Swarms and hippies

Plague of cicadas threatens Tennesee’s Bonnaroo music fest

Tuesday, May 17, 2011

Even under the best of circumstances, the list of indignities at Bonnaroo, the annual arts and music festival set to take place this year from June 9 to 12 in Manchester, Tenn., can be long. There is, not infrequently, rain, which means mud — nearly 700 acres of it. Temperatures in middle Tennessee in June tend toward the hot and the humid. Many of the estimated 75,000 to 80,000 attendees will camp onsite, a manifestation of the festival’s tie-dyed, second- or third-generation hippie ethos; if the past is any guide, more than a few of them will forgo showers for the duration.

But 2011 may present the festival, headlined this year by Eminem, Arcade Fire, Lil Wayne and others, with its weirdest and most badly behaved guests yet: hundreds of thousands of cicadas, whose loud emergence from the ground every 13 years is a wryly observed fact of life in central Tennessee. Bonnaroo, founded in 2002, missed the species’ last trip aboveground, in 1998. This year, however, may be a different story.

The 13-year cicadas, as they’re called, only live for a short time: a month to five weeks, said University of Tennessee Extension entomologist Frank Hale. This week marks the beginning of their emergence around the Nashville area, which means that by the time Bonnaroo arrives, they’ll be nearing the end of their brief lifespan. “There could be some around,” said Hale, who noted that at their peak there can be thousands of cicadas under a single tree, and 100 times that per acre. “But I’d expect a lot of them to die around then, too.”

This outcome is what the organizers and performers of Bonnaroo are hoping for. “What we’re hearing is if they’re going to come, they’re going to come before the festival,” said Rick Farman, one of the producers and founders of Bonnaroo. “But regardless, it’s not a major concern — they’re harmless.”

Cicadas do not bite, sting or pose much of a danger to humans. But natives of the region regard them with a sort of bemused awe, and talk about the spectacle of their emergence with a mix of glee and trepidation.

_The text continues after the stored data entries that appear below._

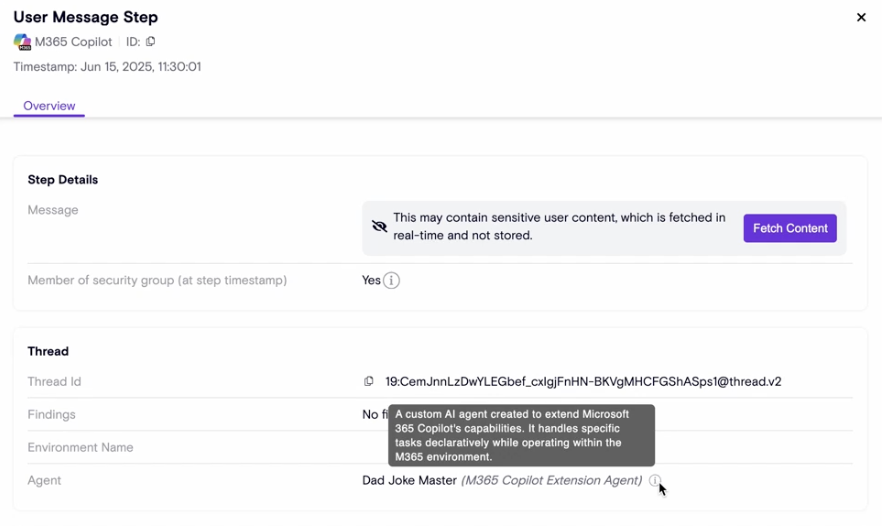Click the M365 Copilot logo icon
This screenshot has width=882, height=526.
pyautogui.click(x=22, y=42)
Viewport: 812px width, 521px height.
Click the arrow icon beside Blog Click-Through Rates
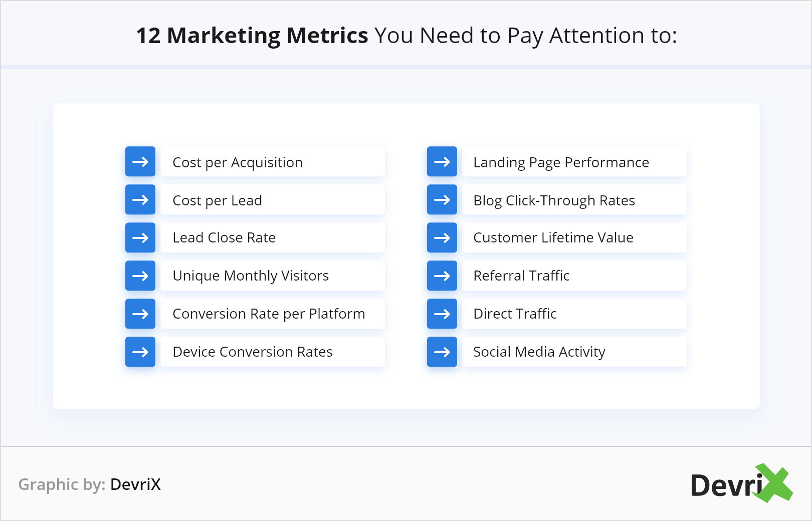coord(442,200)
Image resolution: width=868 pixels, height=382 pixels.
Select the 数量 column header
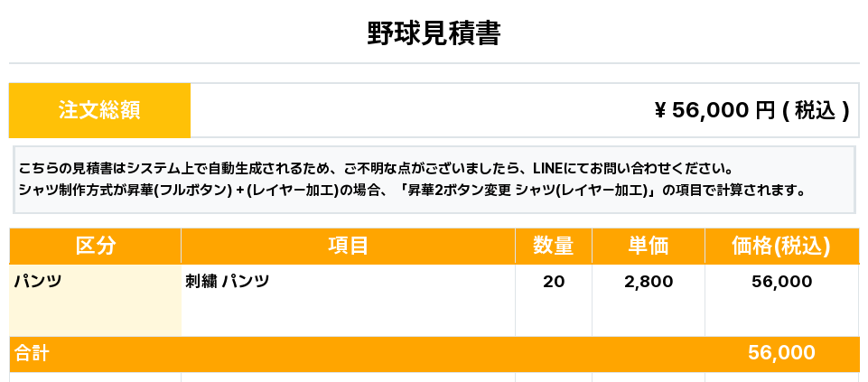(x=553, y=246)
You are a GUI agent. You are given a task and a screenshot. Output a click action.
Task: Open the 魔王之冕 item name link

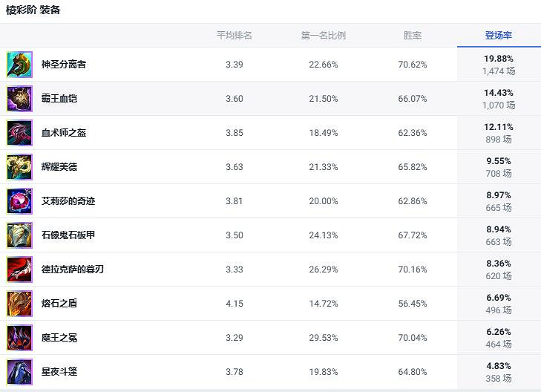tap(59, 338)
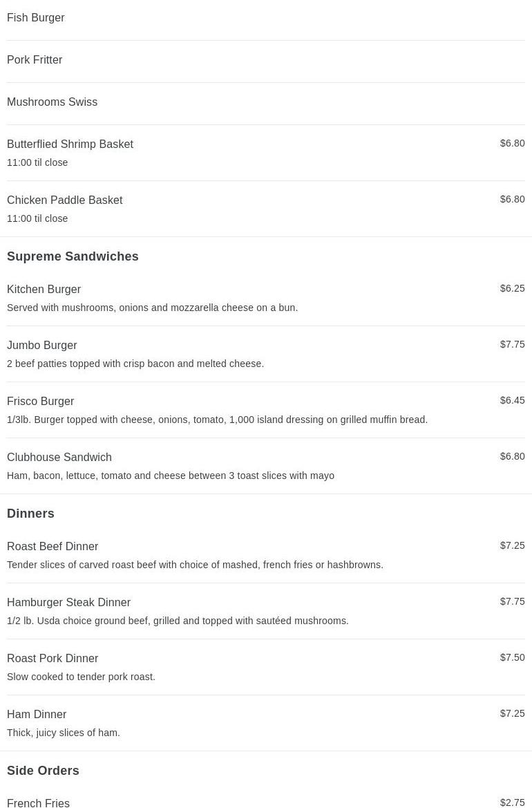
Task: Select the Fish Burger menu item
Action: 36,18
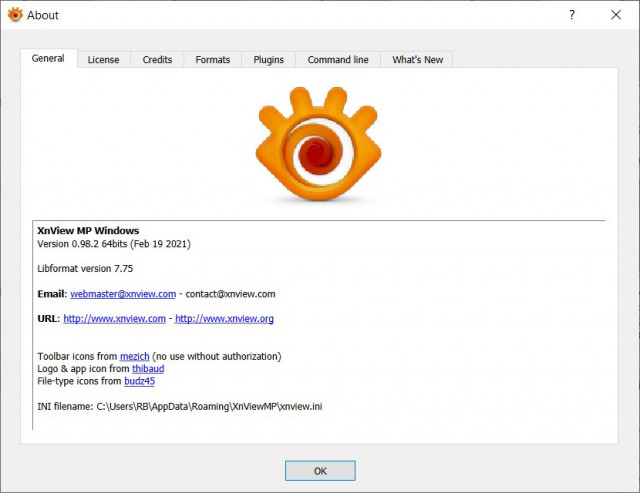The image size is (640, 493).
Task: Click the Version 0.98.2 64bits text line
Action: coord(114,244)
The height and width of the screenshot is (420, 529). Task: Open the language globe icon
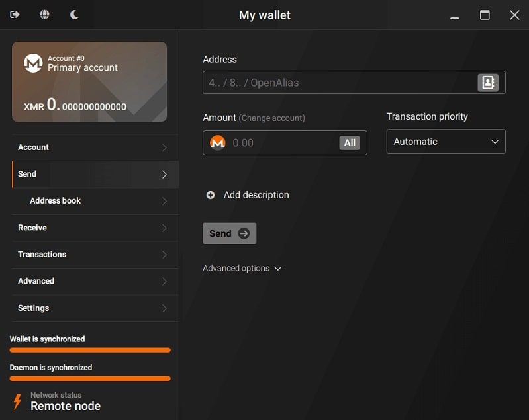[x=44, y=15]
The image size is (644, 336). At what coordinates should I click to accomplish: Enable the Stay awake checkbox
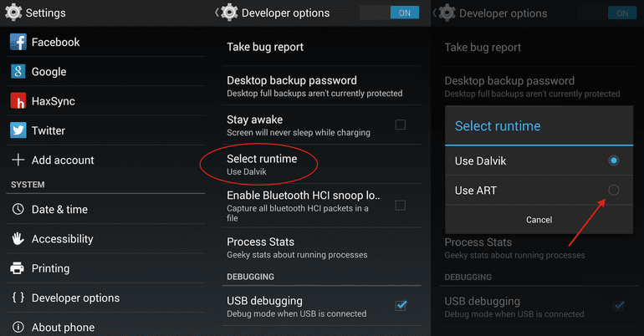[401, 125]

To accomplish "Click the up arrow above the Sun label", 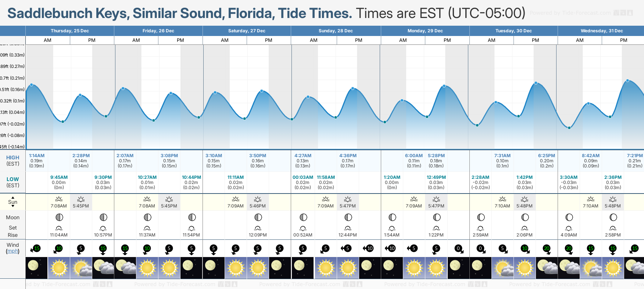I will point(13,198).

Jake Orrall grew up outside of Nashville, and is now the frontman and guitarist of JEFF the Brotherhood, set to play Bonnaroo this year; he still remembers the last time the cicadas were out. He was 12. “We went to a Renaissance festival,” Orrall recalled, “and they were everywhere. You couldn’t walk without crushing them. Me and my friends filled a lunch box full of them and gave them to this girl, and she opened it and screamed. We’d have fights, just picking them up and throwing ’em at each other.”

The sight of cicadas blanketing trees and swarming over grass made early colonists, versed in Biblical stories about plagues of locusts (an insect distinct from, though often confused with, cicadas), think that they were being cursed by God. Today, pastors in the area, like Frank Lewis, of First Baptist Nashville, scoff at that notion, even as they acknowledge the otherworldly-seeming nature of the phenomenon.

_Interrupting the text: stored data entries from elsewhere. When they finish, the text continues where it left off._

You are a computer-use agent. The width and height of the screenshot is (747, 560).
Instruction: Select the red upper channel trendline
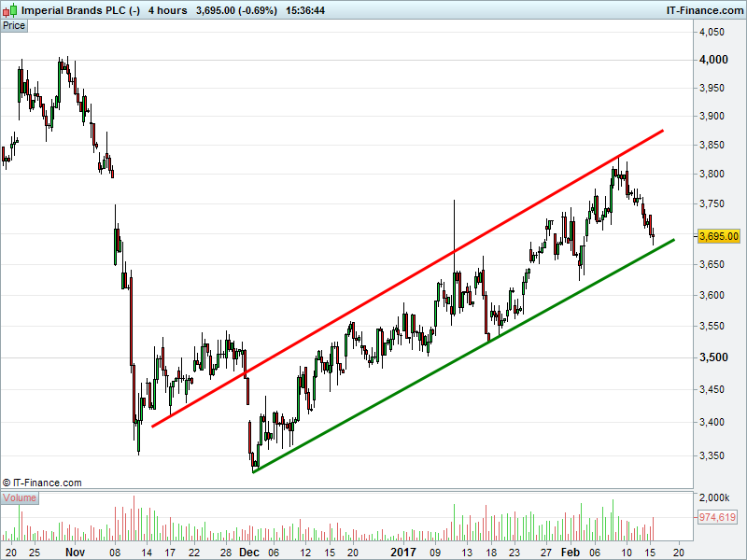[407, 278]
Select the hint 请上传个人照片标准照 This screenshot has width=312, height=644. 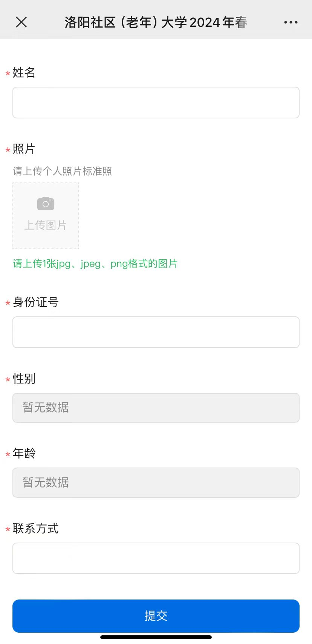(63, 171)
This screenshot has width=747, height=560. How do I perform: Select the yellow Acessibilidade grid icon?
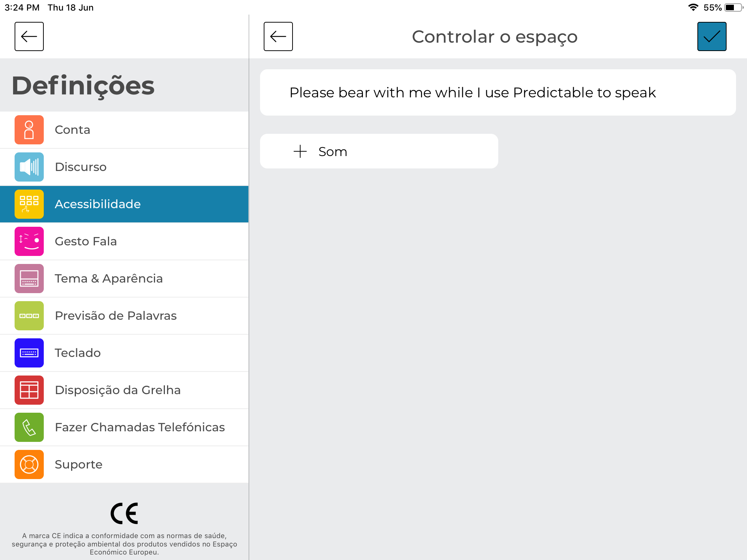(x=29, y=204)
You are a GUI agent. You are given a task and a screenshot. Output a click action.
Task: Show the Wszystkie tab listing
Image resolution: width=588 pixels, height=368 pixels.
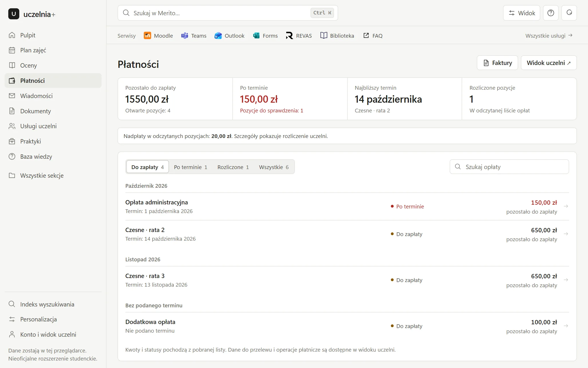click(x=274, y=167)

“I can understand 200 years ago when the first settlers came here,” Lewis said. “They’d never seen this before, because it is pretty phenomenal, to see all those bugs come at you — you might be thinking, ‘Oh my goodness, this is the end of the world.’”

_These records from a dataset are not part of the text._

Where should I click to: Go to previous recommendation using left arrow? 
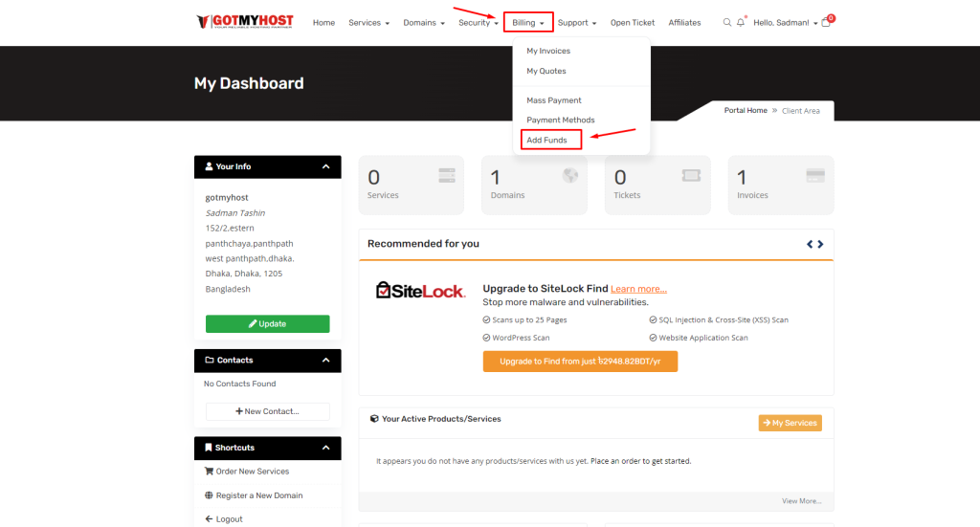[810, 244]
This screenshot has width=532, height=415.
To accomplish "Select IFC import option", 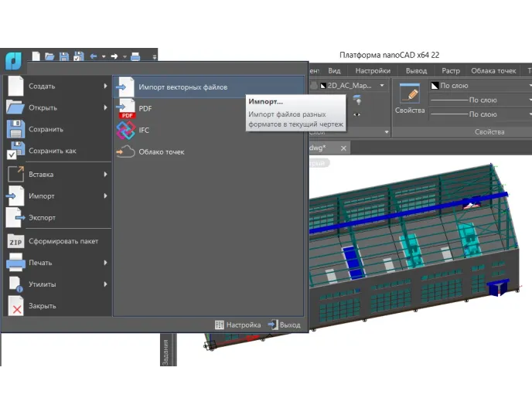I will 144,131.

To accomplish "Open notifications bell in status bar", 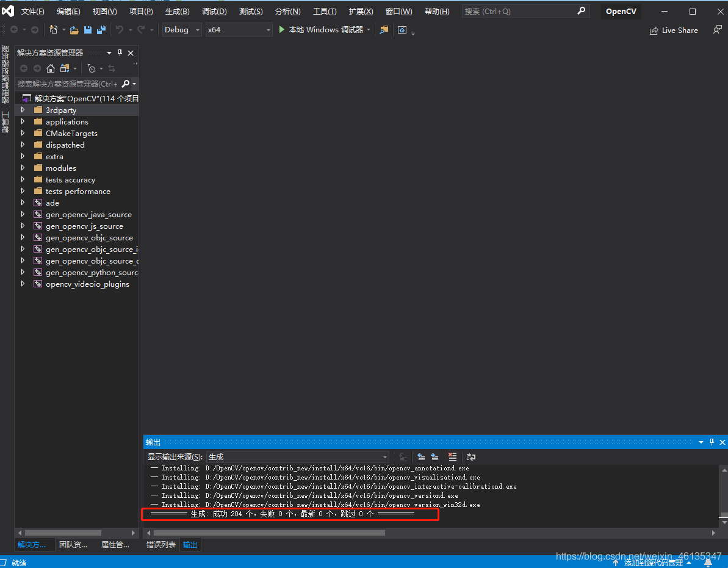I will point(708,563).
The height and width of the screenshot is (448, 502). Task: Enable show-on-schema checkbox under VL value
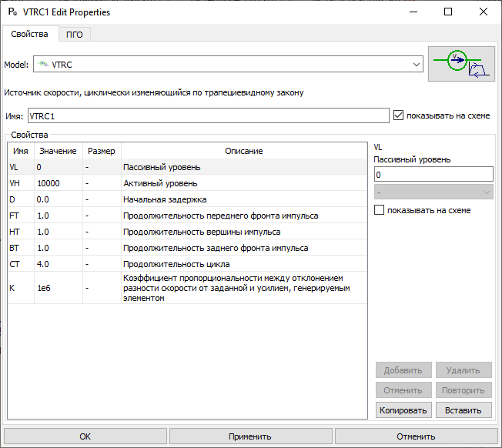(x=380, y=210)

“And the bugs are pretty horrible-looking. They’ve got red eyes, and it’s a black body, and you might think, ‘That is a cicada from hell.’ But I don’t see it as being the locust thing as much as I do, ‘Boy, this is really amazing that the God in the universe who created everything there is put in an order.’”

The cicadas, if they do live long enough to see Bonnaroo, are unlikely to do more than keep campers awake at night as the males lustily serenade the females — a festival occurrence that is perhaps not limited to the insect world. But four days of concerts does present an interesting, and perhaps unprecedented circumstance, according to Hale, who noted that cicadas are often “attracted to the sound of a lawnmower,” and, when they are in full emergence, will frequently move toward it.

“Now, it might be interesting if there’d be any attraction to speakers,” or even amplifiers, Hale said. “All they would do is buzz toward” the noise. “But I don’t know if anybody’s ever looked into that.”

What would Orrall and his band do in the unlikely event that they and their equipment were swarmed by bugs, mid set?

“We’d probably get some kids to come up with, like, tennis rackets onstage, if that happens, just to fend them off,” said Orrall, laughing. “It’s the only thing I can think of, really.”